We did not skip the science of course, that scientists have certain opinions of how humans evolved and that many lifeforms have gone through much evolution.
I think the lesson here is how blessed we are to have been given existence, for the millions of years that have passed to give us today is so complex and mind-boggling and that as humans we are indebted to our Creator beyond measure and that we are caretakers of what is before us.
This is not just my opinion but something embedded in our faith and I must point out in Montessori's elementary educational philosophy.
So I think sometimes the lesson is not just the science or the history, or whatever syllabus you are covering (which is important that you should cover, I should stress) but how the lesson impresses on the inner consciousness of the child that will become the adult.
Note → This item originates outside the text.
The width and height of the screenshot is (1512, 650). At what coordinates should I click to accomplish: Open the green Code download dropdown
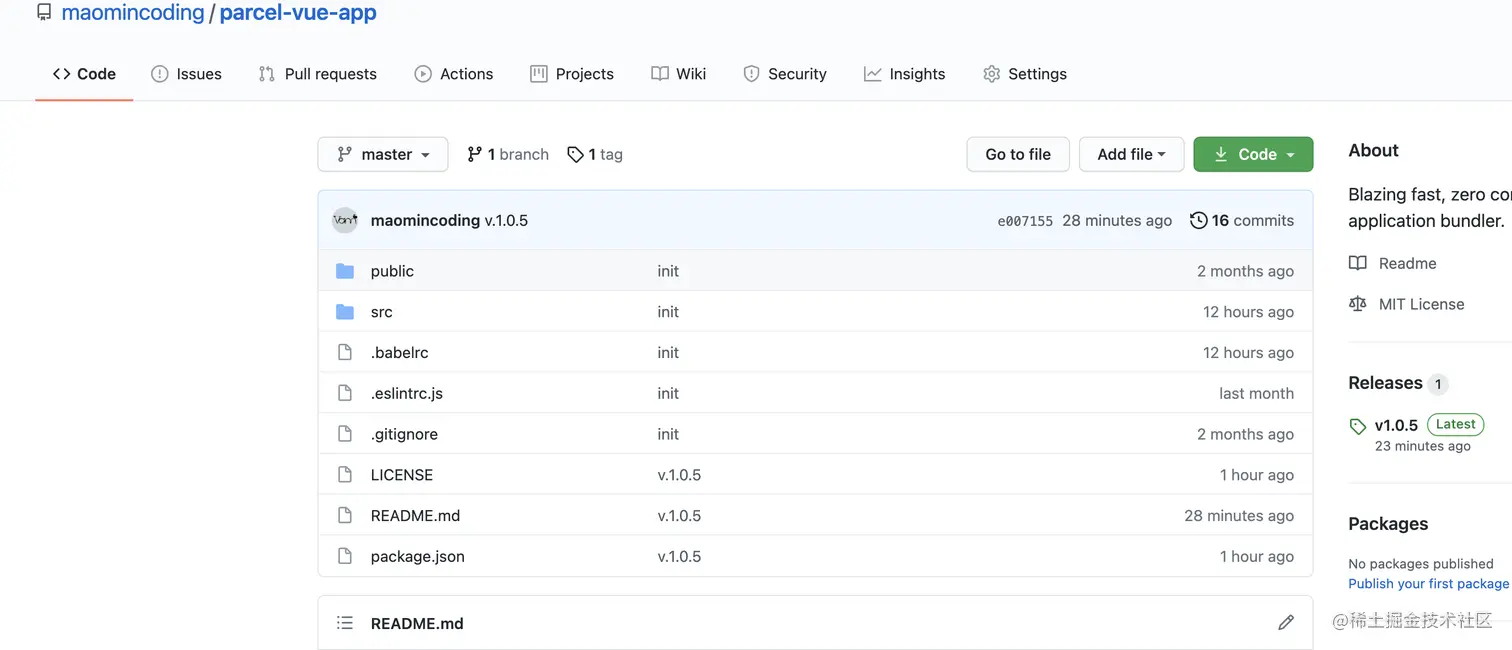click(x=1253, y=154)
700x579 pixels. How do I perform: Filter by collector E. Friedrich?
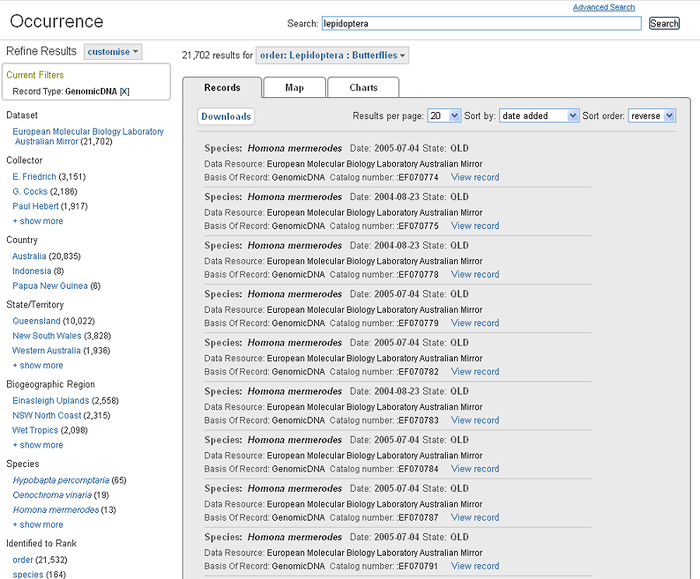coord(35,176)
I have always been intrigued by the wonderful homemade craft materials and sensory play activities I have seen online and was eager to try it out myself. This was most suitable for my 3-year old and so, I had reached out to those with children around that age who have expressed interest in my classes but have not been able to join us as there was no vacancy.
With the attendance of the other children confirmed, I set out to make the materials starting from about two weeks before the actual event. This allowed me to enjoy the process of creating and learning how to make new materials I have never made before; the rainbow rice and homemade paint.
On the actual day, I was quite happy with the outcome. Plus, I have found a new channel for my furniture-moving habit - creating play areas - and I love our newfound space at home after the adjustments I made. I have however learned a few things from this experience:
Making your own materials
Allow for time to test your homemade materials as they are not standardised. What works one day may not work again the next time. The first time I made playdough for a group of children, the event was held at an air-conditioned room. On hindsight, I also used a different recipe. Maybe, just like baking, you have to consider the weather differences here in the equator and the recipes online which are from temperate countries.
I was worried that the dough would be too cold, so I took it out an hour before the session. That proved to be a mistake because they were sticky by the time we started.
As I wanted a more rustic and natural feel, I got plyboards instead of plastic boards. The already sticky dough didn't take well to this.
The rice I made two days earlier were still damp. I should have either air-dried them flat or put them in the fridge after draining the water. The temperature in my mini fridge also turned out too cold that the rice I did manage to put inside became brittle and was easily crushed.
Next time, I'd give two days for them to dry in the regular section of the fridge.
The paint turned out nicely when used although I was peeved that it did not cake after 24 hours as stated online. Again, always allow yourself extra time.
I rotated myself among the four stations stepping in only when help is needed or to assist in extending play with what I know is available. I resisted overly suggesting activities to any display of hesitation or tiredness, trying to keep to just inviting the child the play when I see an opportunity.
The parents who stayed during the session were most forgiving of my shortcomings and I hope I have made their trip fulfilling: )
My little clients were the most understanding; most playing without a break for the 2 hour session. In fact play picked up speed at the start of the second hour and started to taper towards the end.